# Passage shown
........
The Little Voice Inside My Head
By
Leonard Zwelling
I bought a Robert Graham tee shirt with that saying on it. It’s pretty ambiguous. What does it mean?
For many years it would have meant nothing to me. It was not until much later in life that I learned about mindfulness and meditation and other aspects of self-discovery. I got deep into it at one point and though I am not in therapy now, nor do I have a meditation practice any longer, those things that I learned when I was in therapy and when I was meditating have been retained. It’s really about breathing. In the middle of what Zorba called “the full catastrophe” that is life, you have to take time to look around and more importantly stop listening to that little voice inside that is telling you really wrong stuff. You’re not good enough. You’re not smart enough. You’re not thin enough. You have to learn to ignore that voice and find the other voice that affirms your being. That evil voice is the dragon on a leash behind your chair that comes out to tell you that you’re no good. Take the leash and walk him back behind the chair.
I find that the golf course is the best place to listen to the better voices. It used to be found running in Duke Forest or Rock Creek Park or playing tennis, but those modes of self-discovery are no longer available to me. I have gotten old and so has my back.
When one plays golf as in so many games, there are two parts of the game. There are also two ways that the game is taught. There’s the Outer game and the Inner game.
........
# Raw data

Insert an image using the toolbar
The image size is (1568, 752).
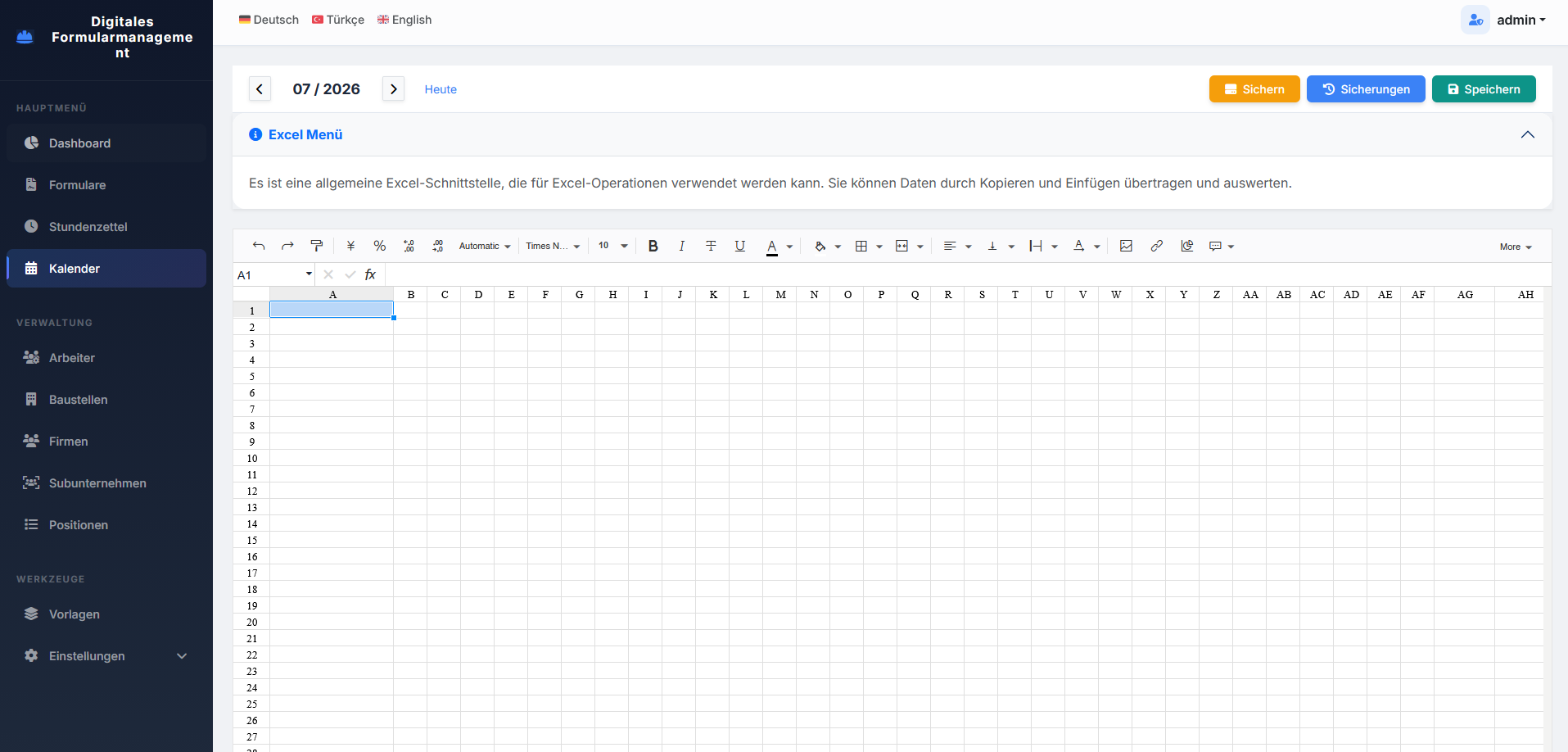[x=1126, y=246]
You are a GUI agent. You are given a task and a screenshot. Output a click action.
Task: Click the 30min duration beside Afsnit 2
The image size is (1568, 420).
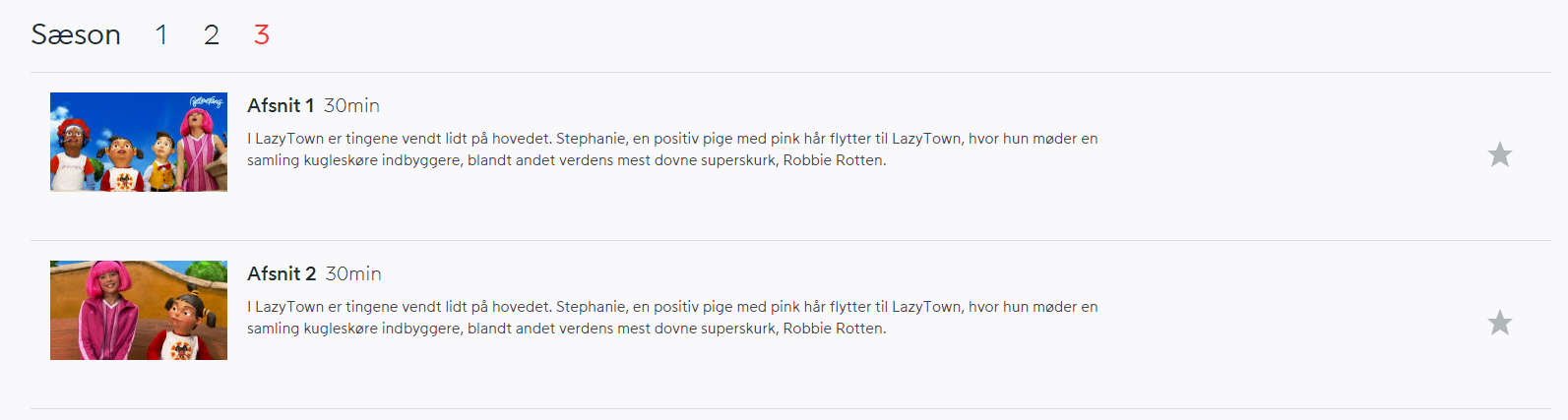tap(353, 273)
........
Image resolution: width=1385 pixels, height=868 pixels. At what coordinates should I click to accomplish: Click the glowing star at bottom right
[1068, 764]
........
# Brief 1
How would you put this sentence from the inner-voice essay into Spanish: "I have gotten old and so has my back."
# Brief 2
According to the inner-voice essay, what is the best place to listen to the better voices?
# Brief 3
Extend the inner-voice essay, picking up right after its final sentence.
The records stand on their own and have no connection to the inner-voice essay.

# Response 1
Me he hecho viejo y mi espalda también.

# Response 2
The golf course.

# Response 3
The first game in golf, the Outer one, is the “do this and do that” game. That’s the game that teaches you how to hold a club, how to swing it and how to gain some control over these actions in an attempt to propel a little white ball toward a small hole 400 yards away. It is the requisite first step. The Outer game comes first. You cannot play the Inner game without first gaining some mastery of the Outer game. This can take years. Many people never get beyond the Outer game. Many people think that the Outer game is the game. It is not.
Golf is really an Inner game as is tennis and to some extent running. It is the relationship that is established between you and that little voice inside your head. You learn to listen to him in a positive vein and then let the positivity take over the Outer game.
When golf is played at the highest of levels it is a boring game. The ball is driven to the middle of the fairway and the next shot is on the green near the hole where no more than two more strokes are needed to hole the ball. It is said, “it’s a simple game. It’s just hard to play.”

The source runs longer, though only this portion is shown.